─── Dataset extract ───

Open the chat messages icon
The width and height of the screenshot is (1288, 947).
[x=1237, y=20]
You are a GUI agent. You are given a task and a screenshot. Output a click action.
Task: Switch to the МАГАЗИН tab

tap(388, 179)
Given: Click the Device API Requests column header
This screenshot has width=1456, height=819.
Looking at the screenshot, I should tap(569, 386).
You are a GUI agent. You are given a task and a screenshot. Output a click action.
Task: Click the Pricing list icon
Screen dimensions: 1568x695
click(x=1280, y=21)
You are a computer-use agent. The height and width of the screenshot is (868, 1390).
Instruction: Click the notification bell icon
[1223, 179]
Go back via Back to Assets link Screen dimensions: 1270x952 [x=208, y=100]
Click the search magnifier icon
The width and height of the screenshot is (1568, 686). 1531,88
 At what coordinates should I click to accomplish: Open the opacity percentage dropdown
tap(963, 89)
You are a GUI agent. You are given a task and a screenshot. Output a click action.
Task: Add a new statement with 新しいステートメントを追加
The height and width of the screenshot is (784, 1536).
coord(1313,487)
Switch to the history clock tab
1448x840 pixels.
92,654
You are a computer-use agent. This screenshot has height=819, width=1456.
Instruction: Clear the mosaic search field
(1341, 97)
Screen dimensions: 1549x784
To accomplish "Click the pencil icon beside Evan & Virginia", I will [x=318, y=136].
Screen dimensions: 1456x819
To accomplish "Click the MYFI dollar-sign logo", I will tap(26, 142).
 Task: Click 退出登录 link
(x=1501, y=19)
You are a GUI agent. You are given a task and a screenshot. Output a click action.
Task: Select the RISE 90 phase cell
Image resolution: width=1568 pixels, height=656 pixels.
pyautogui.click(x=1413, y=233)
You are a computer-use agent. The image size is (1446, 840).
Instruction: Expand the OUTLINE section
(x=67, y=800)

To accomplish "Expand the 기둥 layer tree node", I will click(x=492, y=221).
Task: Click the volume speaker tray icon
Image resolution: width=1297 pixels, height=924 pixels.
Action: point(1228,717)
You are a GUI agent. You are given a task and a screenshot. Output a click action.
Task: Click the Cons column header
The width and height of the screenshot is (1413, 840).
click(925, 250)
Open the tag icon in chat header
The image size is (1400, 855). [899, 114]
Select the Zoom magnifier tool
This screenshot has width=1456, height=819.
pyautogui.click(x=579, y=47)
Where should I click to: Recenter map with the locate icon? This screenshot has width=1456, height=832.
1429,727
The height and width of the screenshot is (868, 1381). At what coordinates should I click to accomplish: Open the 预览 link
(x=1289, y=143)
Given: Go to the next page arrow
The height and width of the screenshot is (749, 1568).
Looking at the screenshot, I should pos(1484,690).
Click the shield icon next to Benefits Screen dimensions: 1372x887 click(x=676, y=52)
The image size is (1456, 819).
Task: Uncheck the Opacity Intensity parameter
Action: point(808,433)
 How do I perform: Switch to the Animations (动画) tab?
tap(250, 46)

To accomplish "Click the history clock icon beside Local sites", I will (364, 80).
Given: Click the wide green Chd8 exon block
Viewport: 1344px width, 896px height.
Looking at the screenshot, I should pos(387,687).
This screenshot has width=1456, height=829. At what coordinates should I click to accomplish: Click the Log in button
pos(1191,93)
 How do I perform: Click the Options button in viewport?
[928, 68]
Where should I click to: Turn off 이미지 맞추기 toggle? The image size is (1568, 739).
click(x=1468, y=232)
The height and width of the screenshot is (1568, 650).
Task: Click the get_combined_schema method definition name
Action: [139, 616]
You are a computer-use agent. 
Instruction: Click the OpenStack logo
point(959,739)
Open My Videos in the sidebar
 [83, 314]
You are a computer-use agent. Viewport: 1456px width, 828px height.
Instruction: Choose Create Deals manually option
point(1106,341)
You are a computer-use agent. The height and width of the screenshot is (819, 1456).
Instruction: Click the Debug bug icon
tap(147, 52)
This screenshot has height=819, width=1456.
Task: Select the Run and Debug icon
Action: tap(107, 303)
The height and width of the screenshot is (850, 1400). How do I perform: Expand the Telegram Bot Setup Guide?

───

▶ _Requirement_
Search the records above for "column". Copy each line where it is found.

▶ _Task response_
Given: Click the Device API Requests column header
Task: Click the Cons column header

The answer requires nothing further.